Back Exercise Tips
When you start an exercise session you should start out with stretching exercises to warm up your muscles, and then move on to the strengthening exercises. At the end you should try to do a few more stretching exercises. This helps to lengthen your exercises session if you can’t make it through the full strength exercise time, as well as helps cool down your muscles.
When you stretch, start slowly. You should only stretch your muscles to the point where you feel a mild tension, and then hold it there for 5 seconds. When you start out you may only be able to hold for around 2 seconds, but work your way up to five.
Make sure you don’t stretch to the point where it is uncomfortable, as you can overstrain your muscles, which can cause injury.
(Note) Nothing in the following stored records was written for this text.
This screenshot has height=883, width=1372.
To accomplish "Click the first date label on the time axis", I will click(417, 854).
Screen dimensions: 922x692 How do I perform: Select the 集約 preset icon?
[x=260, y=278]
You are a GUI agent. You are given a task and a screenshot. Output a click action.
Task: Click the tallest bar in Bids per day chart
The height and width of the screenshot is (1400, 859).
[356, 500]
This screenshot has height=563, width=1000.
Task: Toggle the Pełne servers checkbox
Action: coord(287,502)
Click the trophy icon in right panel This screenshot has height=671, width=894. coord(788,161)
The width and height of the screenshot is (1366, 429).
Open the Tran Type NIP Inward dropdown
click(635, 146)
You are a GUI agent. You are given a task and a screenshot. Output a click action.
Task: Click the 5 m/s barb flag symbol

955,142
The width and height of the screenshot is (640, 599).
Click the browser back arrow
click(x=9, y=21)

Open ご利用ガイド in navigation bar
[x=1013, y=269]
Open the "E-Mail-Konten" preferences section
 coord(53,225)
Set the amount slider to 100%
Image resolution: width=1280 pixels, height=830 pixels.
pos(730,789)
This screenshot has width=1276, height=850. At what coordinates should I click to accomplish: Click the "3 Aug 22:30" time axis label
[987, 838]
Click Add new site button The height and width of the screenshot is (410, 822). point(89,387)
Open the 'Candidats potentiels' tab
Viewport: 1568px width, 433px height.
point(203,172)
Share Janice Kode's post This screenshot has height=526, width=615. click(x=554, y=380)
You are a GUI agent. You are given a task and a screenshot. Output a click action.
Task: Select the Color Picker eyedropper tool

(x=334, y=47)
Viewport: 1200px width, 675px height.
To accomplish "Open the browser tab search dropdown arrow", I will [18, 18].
For each stretch or strengthening exercises, do 5 repetitions when you start, and move up to 8 as your muscles get stronger.
When organising my exercises session, I like to group the exercises into those I do lying down, part way up or fully standing. This way I am not constantly repositioning myself in between exercises.
So for example a Typical Exercise session will be:
• Lying down warm up stretches
• Warm up stretches on hands and knees
• Standing up warm up stretches
• Lying down strength exercises
• Hands and knees strength exercises
• Standing up strength exercises
• Lying down cool down stretches
• Cool down stretches on hands and knees
• Standing up cool down stretches
A very important part of exercising is to make sure you exercise regularly. If not you won’t get all the benefits of exercising, as you will lose strength and flexibility in the time you don’t exercise. A lot of people tend to exercise in bursts, but it is a lot better for your body to spread out 3 exercises sessions over the course of a week. This will give your back a lot more benefits.
Keeping to an exercise routine that stretches and strengthens the back is the most effective method for preventing and reducing back pain.